- Exercise: In the data that follows, count the lines in which the word "will" occurs, and report that figure alone.

── Dataset excerpts ──

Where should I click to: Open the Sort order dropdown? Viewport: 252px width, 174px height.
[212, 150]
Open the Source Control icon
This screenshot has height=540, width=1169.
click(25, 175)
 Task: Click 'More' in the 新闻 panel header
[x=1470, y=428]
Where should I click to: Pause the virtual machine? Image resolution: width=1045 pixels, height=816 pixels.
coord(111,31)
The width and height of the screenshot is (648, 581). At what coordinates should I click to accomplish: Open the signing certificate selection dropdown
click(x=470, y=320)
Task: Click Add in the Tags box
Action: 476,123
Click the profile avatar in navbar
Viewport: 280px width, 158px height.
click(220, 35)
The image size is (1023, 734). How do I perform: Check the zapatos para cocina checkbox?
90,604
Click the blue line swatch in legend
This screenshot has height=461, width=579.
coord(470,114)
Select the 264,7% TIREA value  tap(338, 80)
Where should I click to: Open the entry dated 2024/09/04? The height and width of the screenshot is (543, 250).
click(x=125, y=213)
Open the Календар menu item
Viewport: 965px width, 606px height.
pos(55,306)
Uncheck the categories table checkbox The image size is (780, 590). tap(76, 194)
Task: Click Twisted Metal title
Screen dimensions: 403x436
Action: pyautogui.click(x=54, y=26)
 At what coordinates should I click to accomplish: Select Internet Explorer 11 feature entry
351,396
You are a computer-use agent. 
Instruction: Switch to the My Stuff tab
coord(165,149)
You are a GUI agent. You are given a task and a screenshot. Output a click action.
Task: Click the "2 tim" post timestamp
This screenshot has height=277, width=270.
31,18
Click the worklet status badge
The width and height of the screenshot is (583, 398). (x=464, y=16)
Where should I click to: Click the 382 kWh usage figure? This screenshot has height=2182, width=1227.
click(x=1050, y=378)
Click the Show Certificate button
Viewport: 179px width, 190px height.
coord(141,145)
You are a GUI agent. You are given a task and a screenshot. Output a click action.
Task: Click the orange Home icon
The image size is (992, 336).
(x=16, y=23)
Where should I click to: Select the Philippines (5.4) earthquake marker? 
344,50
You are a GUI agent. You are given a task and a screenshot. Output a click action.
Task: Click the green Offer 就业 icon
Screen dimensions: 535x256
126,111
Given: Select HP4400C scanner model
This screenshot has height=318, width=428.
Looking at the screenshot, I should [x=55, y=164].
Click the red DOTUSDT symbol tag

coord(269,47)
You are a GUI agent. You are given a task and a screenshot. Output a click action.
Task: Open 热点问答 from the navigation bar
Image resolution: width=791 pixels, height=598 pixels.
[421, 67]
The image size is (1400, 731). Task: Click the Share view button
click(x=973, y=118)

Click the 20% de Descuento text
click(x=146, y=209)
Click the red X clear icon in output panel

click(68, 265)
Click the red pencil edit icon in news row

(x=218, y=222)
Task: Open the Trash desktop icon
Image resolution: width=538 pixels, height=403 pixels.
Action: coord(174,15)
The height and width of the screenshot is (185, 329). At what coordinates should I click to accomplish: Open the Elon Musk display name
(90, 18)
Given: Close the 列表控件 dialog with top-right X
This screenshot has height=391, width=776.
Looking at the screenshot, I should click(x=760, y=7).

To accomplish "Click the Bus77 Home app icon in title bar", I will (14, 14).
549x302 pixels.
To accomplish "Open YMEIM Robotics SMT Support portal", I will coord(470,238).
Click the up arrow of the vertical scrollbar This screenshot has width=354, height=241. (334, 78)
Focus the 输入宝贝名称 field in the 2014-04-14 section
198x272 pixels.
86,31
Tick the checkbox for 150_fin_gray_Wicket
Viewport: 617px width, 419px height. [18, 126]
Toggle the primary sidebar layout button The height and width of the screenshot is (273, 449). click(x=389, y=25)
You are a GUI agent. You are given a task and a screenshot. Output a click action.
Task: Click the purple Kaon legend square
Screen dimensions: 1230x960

───

- Answer to this problem: 2